● TASK BRIEF
Could you continue the article below on B.C. businesses facing a subdued Chinese New Year amid Canada-China tensions, picking up after its final sentence?

● ARTICLE
# # # #

Not only is Chinese New Year one of the local community’s most celebrated holidays, it is also typically the time for B.C. businesses – especially those with ties to the Chinese market – to celebrate a year of gains while looking optimistically at the potential of more in the coming year.
2019, however, is not a typical year. Ottawa and Beijing’s political relationship has been in a deep-freeze for two months now, triggered by the arrest of Huawei Technologies Co. Ltd. CFO Meng Wanzhou in Vancouver on December 1 and exacerbated by the arrest of multiple Canadian citizens in China as apparent retaliation.
There have also been advisories from both sides warning about travel in the other country.Diplomats from China have issued multiple stern warnings about consequences if Canada shuts Huawei out of its 5G network development and the head Canadian diplomat in China has just been terminated after making controversial remarks about the Meng case.
The result is a gloomy Chinese New Year for the B.C. businesses typically most likely to celebrate the event. The uncertainty facing the future of Canada-China trade is palpable at almost all trade association and business gatherings involving Chinese-Canadian players since 2019 started.
“The answer is a definitive ‘yes’ if you ask if the mood is different this year,” said Tom Yuan, founder and director of Richmond-based winemaker Canada Berries Enterprises Ltd. “This is the reality facing all of us doing business in the field. All of us – whether we are of Chinese origin or not – are currently very sensitive if we have business dealings in the Chinese market.”

# # # #

● RECORDED INFORMATION

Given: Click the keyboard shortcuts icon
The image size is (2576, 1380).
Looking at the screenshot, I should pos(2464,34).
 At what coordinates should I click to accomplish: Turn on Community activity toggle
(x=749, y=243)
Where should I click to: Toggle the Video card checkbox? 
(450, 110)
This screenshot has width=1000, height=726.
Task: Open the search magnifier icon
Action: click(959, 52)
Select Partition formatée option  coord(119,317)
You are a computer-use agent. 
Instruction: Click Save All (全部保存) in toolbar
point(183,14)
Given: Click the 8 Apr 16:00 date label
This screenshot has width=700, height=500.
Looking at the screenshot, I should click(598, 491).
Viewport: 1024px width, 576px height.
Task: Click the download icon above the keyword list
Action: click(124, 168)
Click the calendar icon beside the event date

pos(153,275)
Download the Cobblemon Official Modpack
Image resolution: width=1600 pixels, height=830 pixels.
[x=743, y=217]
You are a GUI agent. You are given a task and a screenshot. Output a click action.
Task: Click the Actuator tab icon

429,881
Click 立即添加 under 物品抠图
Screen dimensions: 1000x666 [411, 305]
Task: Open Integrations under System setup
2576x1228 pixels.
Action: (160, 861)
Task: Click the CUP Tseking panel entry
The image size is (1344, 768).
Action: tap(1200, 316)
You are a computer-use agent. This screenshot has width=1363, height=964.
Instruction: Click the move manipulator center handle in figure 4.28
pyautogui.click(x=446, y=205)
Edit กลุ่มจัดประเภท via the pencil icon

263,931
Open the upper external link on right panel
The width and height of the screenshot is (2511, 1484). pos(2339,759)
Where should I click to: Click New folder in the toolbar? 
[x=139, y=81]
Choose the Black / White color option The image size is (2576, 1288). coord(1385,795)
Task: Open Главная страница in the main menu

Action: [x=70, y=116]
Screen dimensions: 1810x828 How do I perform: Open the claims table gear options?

# # # #

● RESPONSE TO THIS EXERCISE
Leaders from sectors ranging from tourism and education to trade and investment have said it is too early to tell from statistics whether the Huawei dispute has hurt B.C.’s economy, citing the need for more time for relevant data to emerge post-December. But several Canada-China business players – many of whom asked not to be named – admitted there is anecdotal evidence that worries them, adding that the fear of more severe measures, such as trade sanctions or boycott campaigns, while Meng faces potential extradition to the United States makes for one of the uneasiest Chinese New Years on record for businesses.
“Nothing like this has ever happened before between China and Canada, so we are just keeping our fingers crossed and maintaining good relations,” said Randall Martin, executive director of the BC Council for International Education, who noted his comments are from his personal observations and do not reflect those of the B.C. government. “I think people are just taking a deep breath and hoping that the politicians sort everything out, because there are a lot of other relationships beyond the political one that are important.”
China is Canada’s second-largest trade partner overall and in most subsectors within the economy, with total merchandise imports totalling $54.8 billion for the first nine months of 2018 and imports reaching $18.2 billion. Top Canadian exports include fruits, grains, wood pulp, lumber products and mineral fuels. In recent years, both Ottawa and the provinces have pushed to draw more international students from China, to the point where Chinese students now make up 28% of Canada’s international student population.
Following Meng’s arrest, made at the request of the U.S. Justice Department, which has since accused Meng and her company of stealing trade secrets from T-Mobile US Inc. (Nasdaq:TMUS), several delegations and industry consultations between Chinese and Canadian officials have been cancelled or delayed, including an Asian trade mission led by provincial Forests Minister Doug Donaldson that was cut short after visits to Japan and South Korea, with the minister deciding to delay the Chinese portion of the trip to another time.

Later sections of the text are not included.